◆ **ASSIGNMENT**: The lines needed are those from the start of the records through the line holding "IIT JEE Online Tutor App (644, 2350)", each copied exactly.

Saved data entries
◆ ◆ ◆ ◆
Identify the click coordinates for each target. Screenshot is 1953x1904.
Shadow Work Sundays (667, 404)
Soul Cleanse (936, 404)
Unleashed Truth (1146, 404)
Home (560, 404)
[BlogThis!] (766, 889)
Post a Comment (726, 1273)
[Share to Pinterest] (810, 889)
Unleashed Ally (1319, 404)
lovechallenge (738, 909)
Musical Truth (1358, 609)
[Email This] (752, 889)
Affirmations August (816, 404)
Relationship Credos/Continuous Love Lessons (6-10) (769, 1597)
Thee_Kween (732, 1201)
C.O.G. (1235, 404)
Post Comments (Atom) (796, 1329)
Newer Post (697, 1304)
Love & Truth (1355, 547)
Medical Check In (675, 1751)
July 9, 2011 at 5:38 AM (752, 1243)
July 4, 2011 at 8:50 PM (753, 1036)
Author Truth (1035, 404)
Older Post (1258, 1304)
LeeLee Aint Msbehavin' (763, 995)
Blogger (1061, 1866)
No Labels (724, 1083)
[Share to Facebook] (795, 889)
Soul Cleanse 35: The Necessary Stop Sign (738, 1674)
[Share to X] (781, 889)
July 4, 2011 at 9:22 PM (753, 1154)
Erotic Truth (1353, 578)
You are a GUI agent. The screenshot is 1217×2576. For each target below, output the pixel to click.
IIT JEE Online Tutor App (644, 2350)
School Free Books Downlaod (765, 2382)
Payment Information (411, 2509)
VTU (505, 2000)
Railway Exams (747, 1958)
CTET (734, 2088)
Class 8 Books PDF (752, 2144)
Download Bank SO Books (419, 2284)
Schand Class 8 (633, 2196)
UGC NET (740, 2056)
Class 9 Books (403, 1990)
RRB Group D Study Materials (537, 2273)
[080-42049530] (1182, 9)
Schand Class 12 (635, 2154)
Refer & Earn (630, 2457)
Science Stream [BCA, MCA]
◆ ◆ ◆ ◆
◆ **EXPECTED ANSWER**:
Identify the click coordinates for each target. Screenshot is 1953x1904.
Shadow Work Sundays (667, 404)
Soul Cleanse (936, 404)
Unleashed Truth (1146, 404)
Home (560, 404)
[BlogThis!] (766, 889)
Post a Comment (726, 1273)
[Share to Pinterest] (810, 889)
Unleashed Ally (1319, 404)
lovechallenge (738, 909)
Musical Truth (1358, 609)
[Email This] (752, 889)
Affirmations August (816, 404)
Relationship Credos/Continuous Love Lessons (6-10) (769, 1597)
Thee_Kween (732, 1201)
C.O.G. (1235, 404)
Post Comments (Atom) (796, 1329)
Newer Post (697, 1304)
Love & Truth (1355, 547)
Medical Check In (675, 1751)
July 9, 2011 at 5:38 AM (752, 1243)
July 4, 2011 at 8:50 PM (753, 1036)
Author Truth (1035, 404)
Older Post (1258, 1304)
LeeLee Aint Msbehavin' (763, 995)
Blogger (1061, 1866)
No Labels (724, 1083)
[Share to Facebook] (795, 889)
Soul Cleanse 35: The Necessary Stop Sign (738, 1674)
[Share to X] (781, 889)
July 4, 2011 at 9:22 PM (753, 1154)
Erotic Truth (1353, 578)
You are a GUI agent. The screenshot is 1217×2576. For each target below, output the pixel to click.
IIT JEE Online Tutor App (644, 2350)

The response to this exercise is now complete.